EXERCISE DIRECTIONS: Copy every line of the data below word for word, changing nothing.

RECORDS TO USE:

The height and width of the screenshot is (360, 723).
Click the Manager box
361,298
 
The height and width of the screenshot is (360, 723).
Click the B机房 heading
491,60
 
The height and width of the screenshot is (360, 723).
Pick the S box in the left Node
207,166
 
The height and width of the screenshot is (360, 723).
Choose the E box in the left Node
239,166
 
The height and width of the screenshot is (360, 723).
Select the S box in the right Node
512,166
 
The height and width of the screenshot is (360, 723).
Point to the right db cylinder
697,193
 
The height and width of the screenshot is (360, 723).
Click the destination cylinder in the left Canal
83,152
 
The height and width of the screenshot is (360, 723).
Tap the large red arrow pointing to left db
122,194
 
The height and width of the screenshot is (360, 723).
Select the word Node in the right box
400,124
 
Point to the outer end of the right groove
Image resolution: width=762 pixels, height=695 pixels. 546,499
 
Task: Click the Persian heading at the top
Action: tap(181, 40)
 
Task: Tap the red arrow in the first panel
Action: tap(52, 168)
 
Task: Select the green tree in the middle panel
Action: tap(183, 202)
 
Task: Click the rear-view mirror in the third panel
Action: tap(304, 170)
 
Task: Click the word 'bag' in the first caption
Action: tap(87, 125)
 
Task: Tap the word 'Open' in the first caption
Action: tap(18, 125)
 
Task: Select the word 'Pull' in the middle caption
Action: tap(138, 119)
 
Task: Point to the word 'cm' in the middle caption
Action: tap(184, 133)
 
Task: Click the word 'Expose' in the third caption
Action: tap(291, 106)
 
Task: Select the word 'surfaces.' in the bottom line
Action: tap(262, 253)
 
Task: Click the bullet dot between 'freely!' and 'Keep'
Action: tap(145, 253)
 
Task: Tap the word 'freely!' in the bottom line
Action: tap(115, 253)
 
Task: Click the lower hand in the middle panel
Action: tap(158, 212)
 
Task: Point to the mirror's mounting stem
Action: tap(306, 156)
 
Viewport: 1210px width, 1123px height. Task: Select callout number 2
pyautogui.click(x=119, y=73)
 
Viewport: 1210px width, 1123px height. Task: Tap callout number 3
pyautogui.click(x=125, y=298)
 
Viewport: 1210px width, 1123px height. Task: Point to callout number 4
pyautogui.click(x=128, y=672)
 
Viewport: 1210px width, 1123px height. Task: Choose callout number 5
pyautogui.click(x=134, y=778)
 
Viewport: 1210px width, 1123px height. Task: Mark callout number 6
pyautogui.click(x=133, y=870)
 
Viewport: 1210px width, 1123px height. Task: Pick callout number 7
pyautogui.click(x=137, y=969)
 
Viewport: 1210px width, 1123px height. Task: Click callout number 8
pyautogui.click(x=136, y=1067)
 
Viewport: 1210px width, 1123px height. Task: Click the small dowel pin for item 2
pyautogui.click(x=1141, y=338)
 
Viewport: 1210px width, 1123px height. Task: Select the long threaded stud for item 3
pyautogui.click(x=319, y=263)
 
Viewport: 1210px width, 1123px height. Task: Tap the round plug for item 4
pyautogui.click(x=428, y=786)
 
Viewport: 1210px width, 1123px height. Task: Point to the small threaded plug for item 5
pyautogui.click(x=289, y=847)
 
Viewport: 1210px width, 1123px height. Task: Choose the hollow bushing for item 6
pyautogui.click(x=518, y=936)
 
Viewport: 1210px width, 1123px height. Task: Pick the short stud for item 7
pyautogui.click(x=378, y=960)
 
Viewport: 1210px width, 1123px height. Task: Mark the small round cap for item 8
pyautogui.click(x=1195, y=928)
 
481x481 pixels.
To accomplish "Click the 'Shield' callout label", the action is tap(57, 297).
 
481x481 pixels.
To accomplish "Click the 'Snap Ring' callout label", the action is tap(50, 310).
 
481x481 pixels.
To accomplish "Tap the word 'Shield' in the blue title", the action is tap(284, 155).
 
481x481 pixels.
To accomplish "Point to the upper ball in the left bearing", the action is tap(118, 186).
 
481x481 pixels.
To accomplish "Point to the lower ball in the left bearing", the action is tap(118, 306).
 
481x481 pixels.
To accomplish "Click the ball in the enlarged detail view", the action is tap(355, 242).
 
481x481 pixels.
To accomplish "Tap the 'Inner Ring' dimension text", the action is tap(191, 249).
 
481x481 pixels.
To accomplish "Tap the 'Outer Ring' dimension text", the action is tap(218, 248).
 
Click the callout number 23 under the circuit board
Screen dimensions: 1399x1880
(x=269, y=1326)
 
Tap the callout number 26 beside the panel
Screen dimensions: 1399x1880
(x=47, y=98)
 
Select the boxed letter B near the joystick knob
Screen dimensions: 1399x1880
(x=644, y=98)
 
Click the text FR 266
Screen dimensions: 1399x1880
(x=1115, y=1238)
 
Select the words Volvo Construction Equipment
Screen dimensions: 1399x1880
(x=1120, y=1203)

EXERCISE SOLUTION:
The height and width of the screenshot is (360, 723).
Click the Manager box
361,298
 
The height and width of the screenshot is (360, 723).
Click the B机房 heading
491,60
 
The height and width of the screenshot is (360, 723).
Pick the S box in the left Node
207,166
 
The height and width of the screenshot is (360, 723).
Choose the E box in the left Node
239,166
 
The height and width of the screenshot is (360, 723).
Select the S box in the right Node
512,166
 
The height and width of the screenshot is (360, 723).
Point to the right db cylinder
697,193
 
The height and width of the screenshot is (360, 723).
Click the destination cylinder in the left Canal
83,152
 
The height and width of the screenshot is (360, 723).
Tap the large red arrow pointing to left db
122,194
 
The height and width of the screenshot is (360, 723).
Select the word Node in the right box
400,124
 
Point to the outer end of the right groove
Image resolution: width=762 pixels, height=695 pixels. 546,499
 
Task: Click the Persian heading at the top
Action: tap(181, 40)
 
Task: Tap the red arrow in the first panel
Action: tap(52, 168)
 
Task: Select the green tree in the middle panel
Action: tap(183, 202)
 
Task: Click the rear-view mirror in the third panel
Action: tap(304, 170)
 
Task: Click the word 'bag' in the first caption
Action: tap(87, 125)
 
Task: Tap the word 'Open' in the first caption
Action: tap(18, 125)
 
Task: Select the word 'Pull' in the middle caption
Action: tap(138, 119)
 
Task: Point to the word 'cm' in the middle caption
Action: tap(184, 133)
 
Task: Click the word 'Expose' in the third caption
Action: tap(291, 106)
 
Task: Select the word 'surfaces.' in the bottom line
Action: tap(262, 253)
 
Task: Click the bullet dot between 'freely!' and 'Keep'
Action: tap(145, 253)
 
Task: Tap the word 'freely!' in the bottom line
Action: tap(115, 253)
 
Task: Click the lower hand in the middle panel
Action: tap(158, 212)
 
Task: Point to the mirror's mounting stem
Action: tap(306, 156)
 
Viewport: 1210px width, 1123px height. Task: Select callout number 2
pyautogui.click(x=119, y=73)
 
Viewport: 1210px width, 1123px height. Task: Tap callout number 3
pyautogui.click(x=125, y=298)
 
Viewport: 1210px width, 1123px height. Task: Point to callout number 4
pyautogui.click(x=128, y=672)
 
Viewport: 1210px width, 1123px height. Task: Choose callout number 5
pyautogui.click(x=134, y=778)
 
Viewport: 1210px width, 1123px height. Task: Mark callout number 6
pyautogui.click(x=133, y=870)
 
Viewport: 1210px width, 1123px height. Task: Pick callout number 7
pyautogui.click(x=137, y=969)
 
Viewport: 1210px width, 1123px height. Task: Click callout number 8
pyautogui.click(x=136, y=1067)
 
Viewport: 1210px width, 1123px height. Task: Click the small dowel pin for item 2
pyautogui.click(x=1141, y=338)
 
Viewport: 1210px width, 1123px height. Task: Select the long threaded stud for item 3
pyautogui.click(x=319, y=263)
 
Viewport: 1210px width, 1123px height. Task: Tap the round plug for item 4
pyautogui.click(x=428, y=786)
 
Viewport: 1210px width, 1123px height. Task: Point to the small threaded plug for item 5
pyautogui.click(x=289, y=847)
 
Viewport: 1210px width, 1123px height. Task: Choose the hollow bushing for item 6
pyautogui.click(x=518, y=936)
 
Viewport: 1210px width, 1123px height. Task: Pick the short stud for item 7
pyautogui.click(x=378, y=960)
 
Viewport: 1210px width, 1123px height. Task: Mark the small round cap for item 8
pyautogui.click(x=1195, y=928)
 
481x481 pixels.
To accomplish "Click the 'Shield' callout label", the action is tap(57, 297).
 
481x481 pixels.
To accomplish "Click the 'Snap Ring' callout label", the action is tap(50, 310).
 
481x481 pixels.
To accomplish "Tap the word 'Shield' in the blue title", the action is tap(284, 155).
 
481x481 pixels.
To accomplish "Point to the upper ball in the left bearing", the action is tap(118, 186).
 
481x481 pixels.
To accomplish "Point to the lower ball in the left bearing", the action is tap(118, 306).
 
481x481 pixels.
To accomplish "Click the ball in the enlarged detail view", the action is tap(355, 242).
 
481x481 pixels.
To accomplish "Tap the 'Inner Ring' dimension text", the action is tap(191, 249).
 
481x481 pixels.
To accomplish "Tap the 'Outer Ring' dimension text", the action is tap(218, 248).
 
Click the callout number 23 under the circuit board
Screen dimensions: 1399x1880
(x=269, y=1326)
 
Tap the callout number 26 beside the panel
Screen dimensions: 1399x1880
(x=47, y=98)
 
Select the boxed letter B near the joystick knob
Screen dimensions: 1399x1880
(x=644, y=98)
 
Click the text FR 266
Screen dimensions: 1399x1880
(x=1115, y=1238)
 
Select the words Volvo Construction Equipment
Screen dimensions: 1399x1880
(x=1120, y=1203)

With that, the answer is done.